4: It is illegal to land basking sharks so they are at risk of being prosecuted even though it has happened by accident.

When you read the list of problems associated with accidentally catching a basking shark in a trawl net you can understand that fisherman would dearly love to avoid catching them! I went to a conference recently where scientists described the various methods they are testing to help fishermen avoid catching sharks in their nets. The satellite-tagging of basking sharks is also revealing where the important over-wintering sites for basking shark are. We hope that this will eventually help the fishermen avoid these areas. The satellite tagging work is being done by various scientific groups, most notably Dr Matt Witt’s group at Exeter University, Emmett Johnston who is doing a PhD on basking sharks in Ireland, a French group called APECS and ourselves (Manx Basking Shark Watch).
----
## EXERCISES TO COMPLETE
a - From the basking shark passage, reproduce word for word the part that opens with the words containing "When you read" and closes with "Basking Shark Watch).".
b - Write what comes next in the passage on basking sharks and fishing nets, starting from where it stops.

## GIVEN DATA
----
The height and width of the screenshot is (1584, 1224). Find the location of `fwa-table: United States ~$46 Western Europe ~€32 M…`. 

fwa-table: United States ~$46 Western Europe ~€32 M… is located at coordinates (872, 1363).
----
## ANSWERS FOR THE TASKS
a -
When you read the list of problems associated with accidentally catching a basking shark in a trawl net you can understand that fisherman would dearly love to avoid catching them! I went to a conference recently where scientists described the various methods they are testing to help fishermen avoid catching sharks in their nets. The satellite-tagging of basking sharks is also revealing where the important over-wintering sites for basking shark are. We hope that this will eventually help the fishermen avoid these areas. The satellite tagging work is being done by various scientific groups, most notably Dr Matt Witt’s group at Exeter University, Emmett Johnston who is doing a PhD on basking sharks in Ireland, a French group called APECS and ourselves (Manx Basking Shark Watch).

b -
Having ‘bothered’ a lot of people trying to track down the tag and hopefully hear the story (as I did) I then discovered that the fisherman had emailed me 2 days previously and it had gone into my junk mail! Many, many thanks to everyone who helped me most especially to Emmett Johnson, a fellow basking shark scientist who works in the area that the tag was transmitting from. He leapt into action and, I believe, knocked on a few doors before he found the correct fisherman in the correct house. I am sure that Emmett was a little perplexed and more than a little vexed to return to the fisherman’s house with the £50 reward to find the fisherman talking to me on the phone! I had, of course, just found the fisherman’s message and phone number in my junk box!